As the manga, anime, and dōjinshi industries developed, women increasingly established their presence by producing media specifically tailored to female audiences, which also influenced the market. For example, manga magazine Manpa was released in 1976, and in 1982 split off into a specialty amateur girls' manga magazine called Puff. Similarly, over time, dōjinshi sold at conventions and resale shops came to be broadly categorized as either danseimuke (aimed at men) or joseimuke (aimed at women), reflecting both the growing presence of female audiences and the industry's evolving efforts to organize around distinct audience demographics. Joseimuke dōjinshi commonly consist of a wide variety of genres, such as heterosexual romance, drama, humor, comedy, and BL, as opposed to danseimuke dōjinshi, which primarily depict heterosexual pornographic content.

With the manga boom and bubble economy in Japan in the 1980s, creation and consumption of manga expanded to include broader audiences. Branching from shōjo manga, a new female-oriented genre of manga emerged aimed specifically at adult women called Ladies' Comics (レディースコミック), or later, josei manga. Ladies' Comics (josei manga) can encompass a variety of genres, including sexually explicit content usually excluded from shōjo manga, and many center around depicting the daily lives of adult women, such as college students or working women, as they navigate relationships, responsibilities, and obstacles in society.

By the 1990s, female-centric works also made their way into the gaming sphere. The first joseimuke game is considered to be an otome game titled Angelique, which was released in 1994 for the Super Nintendo Entertainment System (Super NES). The game was developed by Ruby Party, an all-female development team within Koei, who were driven by honorary president Keiko Erikawa's goal of making a game for women by women. The game drew heavily from shōjo manga aesthetics and romance tropes and eventually spawned an engaged fanbase among female gamers.
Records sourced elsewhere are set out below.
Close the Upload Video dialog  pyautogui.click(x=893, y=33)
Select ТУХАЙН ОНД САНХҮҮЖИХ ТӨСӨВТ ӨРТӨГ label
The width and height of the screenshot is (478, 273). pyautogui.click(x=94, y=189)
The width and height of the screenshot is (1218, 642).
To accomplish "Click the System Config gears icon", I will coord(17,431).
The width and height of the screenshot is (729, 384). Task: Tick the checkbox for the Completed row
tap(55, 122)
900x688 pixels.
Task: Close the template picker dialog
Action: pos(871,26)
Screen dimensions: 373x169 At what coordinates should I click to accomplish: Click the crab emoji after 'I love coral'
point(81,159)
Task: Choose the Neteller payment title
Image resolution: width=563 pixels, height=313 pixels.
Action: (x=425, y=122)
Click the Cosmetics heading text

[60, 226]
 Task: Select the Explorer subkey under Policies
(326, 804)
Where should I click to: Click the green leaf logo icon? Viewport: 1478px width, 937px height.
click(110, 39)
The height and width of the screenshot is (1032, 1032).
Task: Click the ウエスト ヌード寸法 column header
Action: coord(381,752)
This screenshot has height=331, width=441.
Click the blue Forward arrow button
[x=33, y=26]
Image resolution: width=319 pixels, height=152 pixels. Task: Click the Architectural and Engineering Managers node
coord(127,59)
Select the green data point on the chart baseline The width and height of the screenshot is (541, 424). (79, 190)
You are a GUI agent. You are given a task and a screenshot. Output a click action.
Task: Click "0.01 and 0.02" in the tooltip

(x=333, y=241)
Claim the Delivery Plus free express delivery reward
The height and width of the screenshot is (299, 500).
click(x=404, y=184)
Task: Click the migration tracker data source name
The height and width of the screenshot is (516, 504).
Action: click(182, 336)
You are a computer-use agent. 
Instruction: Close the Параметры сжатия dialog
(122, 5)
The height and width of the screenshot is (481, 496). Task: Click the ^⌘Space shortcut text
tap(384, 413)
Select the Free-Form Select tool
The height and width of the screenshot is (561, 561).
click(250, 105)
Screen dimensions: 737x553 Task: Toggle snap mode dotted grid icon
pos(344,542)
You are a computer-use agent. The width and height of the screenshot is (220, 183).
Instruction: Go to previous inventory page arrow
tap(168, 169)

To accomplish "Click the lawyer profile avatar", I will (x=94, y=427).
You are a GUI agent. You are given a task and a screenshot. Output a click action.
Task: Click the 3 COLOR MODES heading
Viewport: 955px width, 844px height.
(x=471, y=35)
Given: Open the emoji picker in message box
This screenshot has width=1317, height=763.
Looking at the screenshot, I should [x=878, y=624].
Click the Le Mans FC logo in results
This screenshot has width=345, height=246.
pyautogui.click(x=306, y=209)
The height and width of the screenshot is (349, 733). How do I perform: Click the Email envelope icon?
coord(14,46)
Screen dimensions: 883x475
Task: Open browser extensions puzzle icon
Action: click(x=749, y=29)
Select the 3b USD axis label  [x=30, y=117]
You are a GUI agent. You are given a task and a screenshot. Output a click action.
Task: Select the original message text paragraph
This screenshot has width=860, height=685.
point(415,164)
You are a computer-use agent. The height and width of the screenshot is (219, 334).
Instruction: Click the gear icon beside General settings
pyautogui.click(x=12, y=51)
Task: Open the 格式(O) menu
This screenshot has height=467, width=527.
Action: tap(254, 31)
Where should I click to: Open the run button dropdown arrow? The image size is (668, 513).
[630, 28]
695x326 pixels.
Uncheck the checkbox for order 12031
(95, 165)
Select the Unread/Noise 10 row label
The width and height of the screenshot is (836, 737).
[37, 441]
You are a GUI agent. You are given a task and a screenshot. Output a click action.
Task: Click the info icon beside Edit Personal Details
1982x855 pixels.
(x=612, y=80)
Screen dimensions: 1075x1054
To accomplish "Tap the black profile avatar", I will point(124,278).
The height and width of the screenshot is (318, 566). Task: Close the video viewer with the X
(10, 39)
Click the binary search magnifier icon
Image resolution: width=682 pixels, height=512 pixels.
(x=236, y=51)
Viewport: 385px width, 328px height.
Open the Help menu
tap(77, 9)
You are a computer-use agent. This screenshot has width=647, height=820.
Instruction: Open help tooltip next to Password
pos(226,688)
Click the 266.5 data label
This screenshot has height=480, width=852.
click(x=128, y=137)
As these gamers generated fan activity for Angelique in dōjinshi circles and conventions, game developers and publishers began to take notice of the community of female gamers that had previously been overlooked. Angelique and its success as a female-oriented game paved the way for the continued development of otome games and the expansion of games for women.

=== The 2000s: Advancements in Joseimuke ===
The term joseimuke is intricately tied to the activities of female fans in ACG history and emerged alongside the evolution of female-oriented pop culture. Today, the word "joseimuke" is widely used in the electronic goods and ACG industry in the East to categorize and organize dōjinshi, games, media projects, and anime. Even major retailers like Animate now dedicate specific sections of their stores and websites to joseimuke content, reflecting its solidified presence in the industry.